119 F.3d 1259 (6th Cir. 1997), 95-2031, Swekel v. City of River Rouge

Docket Nº:95-2031.
Citation:119 F.3d 1259
Party Name:Delores Marie SWEKEL, Plaintiff-Appellant, v. CITY OF RIVER ROUGE, Defendant, Gregory Harrington, William Abair, Johnson Taylor, William Cooper, and David Israel, Defendants-Appellees.
Case Date:July 23, 1997
Court:United States Courts of Appeals, Court of Appeals for the Sixth Circuit

Page 1259

119 F.3d 1259 (6th Cir. 1997)

Delores Marie SWEKEL, Plaintiff-Appellant,



Gregory Harrington, William Abair, Johnson Taylor, William

Cooper, and David Israel, Defendants-Appellees.

No. 95-2031.

United States Court of Appeals, Sixth Circuit.

July 23, 1997

Argued for Appellant Oct. 18, 1996.

Submitted for Appellees Oct. 18, 1996.

Page 1260

Thomas G. McHugh (briefed), Mt. Clemens, MI, Morgan J.C. Scudi (argued and briefed), Huth, Lynett & Scudi, San Diego, CA, for Plaintiff-Appellant.

Michael H. Feiler, Farmington Hills, MI, for Defendant City of River Rouge.

Kurt A. Olson, F. Dennis Luke Assoc., Allen Park, MI, John J. Cibrario (briefed), Westland, MI, for Defendants-Appellees Gregory Harrington, William Abair, and Johnson Taylor.

Andrew R. Grifka, Livonia, MI, John J. Cibrario, Westland, MI, for Defendants-Appellees William Cooper and David Israel.

Before: MERRITT, JONES, and COLE, Circuit Judges.

JONES, J., delivered the opinion of the court, in which COLE, J., joined. MERRITT, J. (pp. 1264-65), delivered a separate concurring opinion.


NATHANIEL R. JONES, Circuit Judge.

Plaintiff, Delores Swekel, appeals the district court's sua sponte dismissal of her suit under 42 U.S.C. § 1983 claiming that Defendants denied her access to the courts. Because Swekel failed to present evidence that the Defendants' actions rendered a state court remedy ineffective, we now AFFIRM.


On September 30, 1988, at approximately 11:00 p.m., Arnold F. Swekel attempted to cross a street in River Rouge, Michigan. While crossing the street, either one or two cars speeding down the street hit and fatally injured Mr. Swekel.

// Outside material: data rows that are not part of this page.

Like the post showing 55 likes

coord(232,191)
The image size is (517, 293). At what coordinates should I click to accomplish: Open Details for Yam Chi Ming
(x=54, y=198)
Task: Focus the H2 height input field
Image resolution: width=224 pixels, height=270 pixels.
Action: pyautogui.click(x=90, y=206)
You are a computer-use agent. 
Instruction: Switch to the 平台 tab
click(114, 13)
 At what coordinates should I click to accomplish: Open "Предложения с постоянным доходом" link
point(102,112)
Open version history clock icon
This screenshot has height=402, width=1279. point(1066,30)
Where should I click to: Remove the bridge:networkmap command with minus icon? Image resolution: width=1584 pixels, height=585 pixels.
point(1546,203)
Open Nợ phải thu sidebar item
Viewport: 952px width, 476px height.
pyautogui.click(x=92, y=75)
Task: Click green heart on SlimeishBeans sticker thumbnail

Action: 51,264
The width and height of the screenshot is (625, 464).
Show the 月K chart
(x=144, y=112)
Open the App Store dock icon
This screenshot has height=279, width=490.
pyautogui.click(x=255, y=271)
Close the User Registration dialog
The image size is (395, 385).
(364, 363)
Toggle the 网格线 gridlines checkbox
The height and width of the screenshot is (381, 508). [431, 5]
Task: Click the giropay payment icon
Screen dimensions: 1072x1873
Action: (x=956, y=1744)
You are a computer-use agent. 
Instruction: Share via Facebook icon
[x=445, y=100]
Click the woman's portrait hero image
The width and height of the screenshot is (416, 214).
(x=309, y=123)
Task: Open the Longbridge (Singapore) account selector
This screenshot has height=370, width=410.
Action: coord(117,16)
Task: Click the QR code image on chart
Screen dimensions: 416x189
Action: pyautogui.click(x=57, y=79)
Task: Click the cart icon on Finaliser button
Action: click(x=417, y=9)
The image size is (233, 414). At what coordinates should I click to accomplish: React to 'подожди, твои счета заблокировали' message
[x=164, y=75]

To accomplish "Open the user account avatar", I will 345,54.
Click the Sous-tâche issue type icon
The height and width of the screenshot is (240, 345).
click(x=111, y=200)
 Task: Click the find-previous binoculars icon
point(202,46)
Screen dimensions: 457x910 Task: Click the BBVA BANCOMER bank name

After the accident, Officer Dwight Black went to the scene and interviewed witnesses. Apparently four witnesses told Officer Black that two cars were involved in the accident. Officer Black then filed a police report that provided a description of the two vehicles involved. After filing the report, Officer Black was removed from the case. Additionally, the daily log sheets for the night of September 30, 1988, disappeared after the incident. The Plaintiff alleges that the log sheet would reveal that the incident involved two vehicles.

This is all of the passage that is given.